The infamous 1972 constitutional act destroyed the Legislature that hitherto was assuring the continuing development of the common law in Cameroon. The executive arm of the Government of West Cameroon was the next victim of constitutional amputation. The judiciary with its limited but surely important common law making power through precedent was adjudged sensitive and therefore has been engineered into slow death even though at this time of writing the body of common law is still comatose and not yet totally dead, given that it benefits from a life support machine which is the brains and minds of common law Lawyers of Cameroon who are ready to jolt the dying specie of law back into life.

After removal of the constitutional foundation of the common law as described in the immediately preceding paragraphs, the government of the reinstated immediate post independent “La République du Cameroun”, adopted a blindfolding policy of placing temporary saving provisions in every civil law type piece of legislation for the common law but which progressively and assuredly are regularly being dropped in favour of the puritization of laws in Cameroon with none other than civil law legislation whether brought in directly by a rubber-stamping Camerounese legislature or through partnership with the international conspirators against the survival of common law in Cameroon.

The above dismal predicament of the Common Law in Cameroon calls for urgent remedial action.

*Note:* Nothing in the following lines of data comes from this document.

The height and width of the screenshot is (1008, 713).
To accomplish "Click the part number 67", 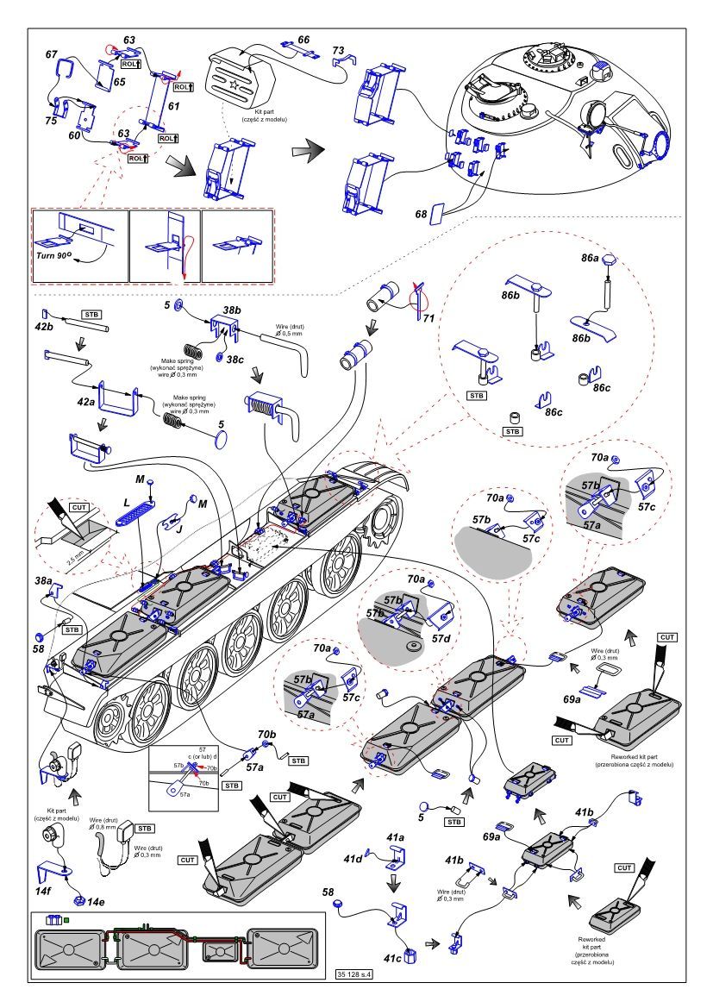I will [51, 54].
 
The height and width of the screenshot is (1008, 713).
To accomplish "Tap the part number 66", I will [303, 40].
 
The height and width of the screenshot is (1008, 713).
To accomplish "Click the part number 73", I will [338, 50].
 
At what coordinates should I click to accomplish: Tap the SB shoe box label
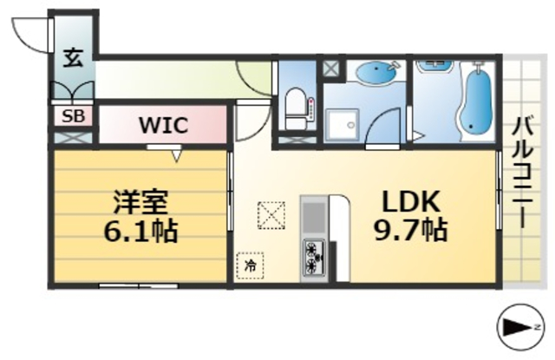[x=72, y=115]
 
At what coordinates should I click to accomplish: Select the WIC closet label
[x=164, y=125]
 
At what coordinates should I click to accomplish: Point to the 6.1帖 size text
[x=140, y=232]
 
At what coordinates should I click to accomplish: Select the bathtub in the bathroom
[x=473, y=101]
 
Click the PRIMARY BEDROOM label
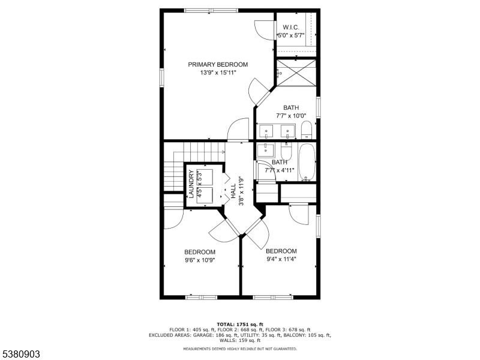[x=218, y=65]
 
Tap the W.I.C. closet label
[x=291, y=28]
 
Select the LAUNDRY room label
[x=191, y=184]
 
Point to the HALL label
[x=233, y=191]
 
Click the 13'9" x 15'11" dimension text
[x=218, y=73]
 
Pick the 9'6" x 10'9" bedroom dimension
[x=200, y=260]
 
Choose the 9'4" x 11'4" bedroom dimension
[x=281, y=259]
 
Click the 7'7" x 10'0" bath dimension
[x=291, y=116]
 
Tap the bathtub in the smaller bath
[x=307, y=161]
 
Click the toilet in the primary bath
[x=306, y=130]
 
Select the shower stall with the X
[x=296, y=73]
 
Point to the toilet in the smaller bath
[x=287, y=151]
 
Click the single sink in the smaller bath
[x=266, y=149]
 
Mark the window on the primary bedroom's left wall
[x=161, y=78]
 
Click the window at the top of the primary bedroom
[x=211, y=10]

It is therefore recommended that the government should urgently review its law and policy towards the common law by revisiting not just the constitution of the nation but more importantly the national Constitution as the only assured foundation that its two peoples could be kept together within a legal continuum.

c.   Whether or not there exist any reason for the abrogation of Common Law Inspired Rules of Procedure and Evidence within the “Cameroon Legal System”, other than contempt of those rules.
Some of the key distinguishing elements of the common law system from its civil law counterpart particularly in Cameroon are the rules of procedure and rules of evidence that respectively canalize and lubricate the application of substantive law with radar-like guidance towards attainment of the highest possible levels of judicial performance and integrity of justice.

The strictures of Common Law Rules of Procedure, from modes and forms of commencement of actions through to judgments at final appeals guarantee relatively higher security of judicial transparency and accountability. It goes the same for the type of rules of evidence obtainable in the common law system which in calibrated details assures not just sieving of truth from parties’ (litigants’) testimonies, but effective titration of hard opposing masses of facts to obtain sublime truth upon which sustainable decisions of the courts and tribunals may safely be anchored.

For close to 15 years as of date, we the Common Law lawyers have not simply lived but have been subjugated to an accelerated engineered depletion of common law rules of procedure and evidence through near imperceptible abrogation of our statutory rules of procedure and evidence with sanctification of such legislative sins with Supreme Court of Cameroon’s decision which completely ignore those rules.